Bus wjechał do rowu
Łańcuccy policjanci pomagali pasażerom busa, który wjechał do rowu i przechilił się na bok, wyjść z pojazdu. Do zdarzenia doszło wczoraj w Łańcucie. Kierujący busem próbował uniknąć zderzenia z fordem. Funkcjonariusze wyjaśniają okoliczności tego zdarzenia.
Do groźnie wyglądającego zdarzenia doszło wczoraj przed godz. 15, na odcinku tzw. obwodnicy Łańcuta. Jak wstępnie ustalili policjanci, kierujący samochodem osobowym marki Ford Focus, włączając się do ruchu z pobocza drogi, nie udzielił pierwszeństwa busowi kursowemu. Kierowca busa, usiłując unikając zderzenia, wjechał do przydrożnego rowu i przechylił się na prawy bok. Przejeżdżający w okolicy funkcjonariusze Wydziału Ruchu Drogowego łańcuckiej komendy od razu ruszyli na pomoc poszkodowanym.

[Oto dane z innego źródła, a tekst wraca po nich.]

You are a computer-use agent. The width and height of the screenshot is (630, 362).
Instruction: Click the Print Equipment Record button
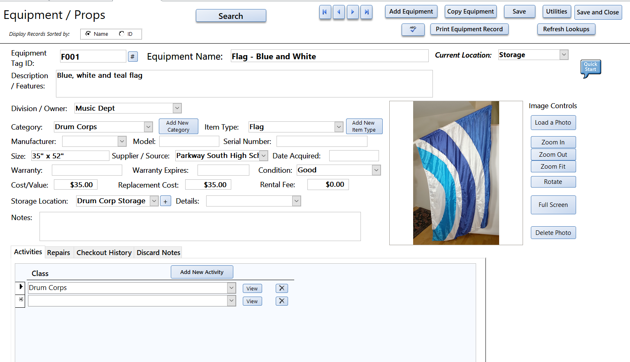(469, 29)
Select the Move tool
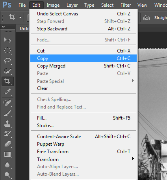 point(7,40)
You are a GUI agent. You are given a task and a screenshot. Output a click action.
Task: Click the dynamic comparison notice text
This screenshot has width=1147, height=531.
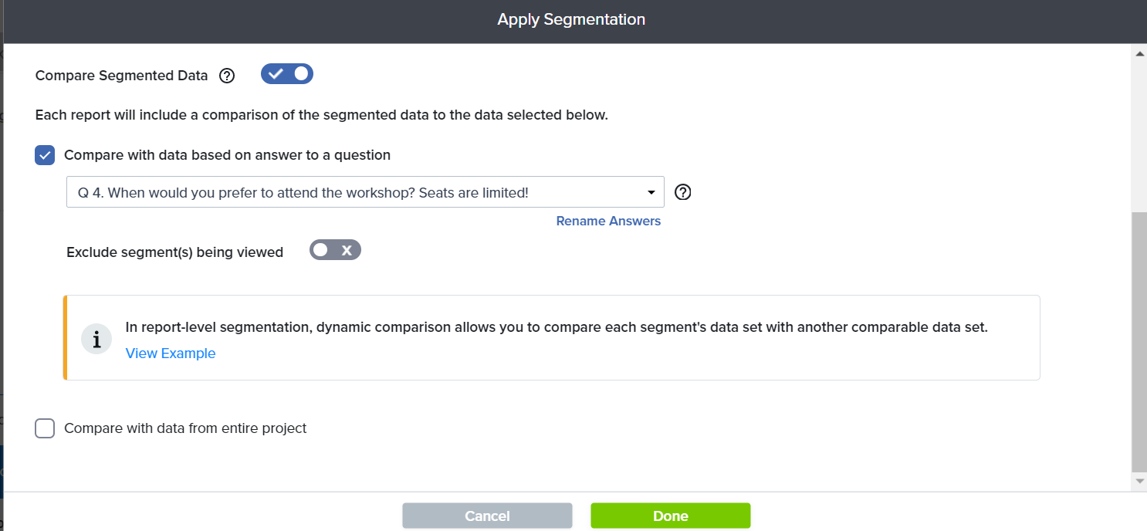point(557,327)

Policjanci wyprowadzali pasażerów z pojazdu i udzielali im pierwszej pomocy.
Na miejscu zdarzenia funkcjonariusze wykonali oględziny i sporządzili dokumentację. Nikomu nic poważnego się nie stało, tylko jedna pasażerka busa odniosła lekkie obrażenia i została zaopatrzona przez załogę karetki pogotowia na miejscu. Kierowcy pojazdów biorących udział w zdarzeniu byli trzeźwi. Sprawcy zdarzenia, 60-letniemu mieszkańcowi powiatu lubaczowskiego, zatrzymano prawo jazdy.